Is it all over for Alexis Sanchez?   He scored 12 goals in 24 Premier League games – but none in the last six.  Why’s that?

It is worth looking at because there are early signs in the pubs outside the offices of our national daily papers that Sanchez has had it, he’s gone, he’s busted, is going to be the next made-up story.  Having run the Ozil is useless campaign for a few days we might now onto the end of Sanchez (although a hat trick against QPR could put that one on the back burner.  You are only as good as your last match, remember, and sometimes not even that good).

But there is a growing valiant attempt in some quarters to suggest that the problem is Ozil – that with Ozil on the pitch Sanchez can’t score.

The first thing to note however is that a decline in scoring happens to everyone.  Even Thierry Henry, who knew a thing or two about goal scoring, had a goal drought in early 2010, when he scored just 1 goal in 10 games, and just three goals in 20.

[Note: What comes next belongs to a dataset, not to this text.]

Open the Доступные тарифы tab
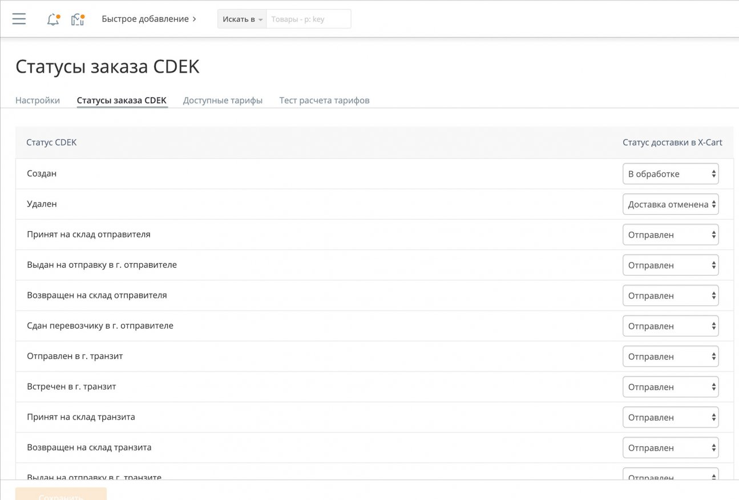222,100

So here’s the first theory.  when Ozil isn’t playing, Sanchez scores.  13 goals in 18 games was the count for when Ozil was out.

But what has happened is that the way Alexis plays and where he plays is quite dependent on those around him.  Put Giroud in the team and Giroud takes up the centre ground.  16 starts in the league this season nine goals.  When Ozil is not playing and/or when Giroud is not playing Sanchez plays out wider.

This is actually a bonus for Arsenal because until one hour before the game Arsenal’s league opponents don’t quite know who is going where.  And even when they have the team sheet they’ve still got to do some quick calculations as to quite how the team is going to line up.

This is very different from the world 20 years ago when club’s would rarely think of tactically changing the team around.  Indeed going back further in the Mee Double side of 1971 Arsenal only ever used 16 players in the league all season, and Marinello only made one league start and Nelson two.  (Incidentally if you are an old timer you’ll recall that Charlie George got injured in the first match and didn’t return until January.  13.5 players you could say through the season.

Today increased injuries and tactical playing means that we chop and change – and in a very real way this is great news.  If either Kennedy or Radford had not played their 41 games each, and scored the resultant goals, the league trophy might not have been ours to take at WHL.

The ability to move players and tactics today however has meant that although the Sanchez hamstring pulled against Brighton, has been a blow, it has not been a devastating blow.  We have other options.

Of course it might not just be the hamstring and tactics that has held him back.  It is often reported that players used to a winter break find the fact that in England we not only continue playing in December but actually up the number of games around Christmas, as a psychological and physical strain, even though they know it is coming.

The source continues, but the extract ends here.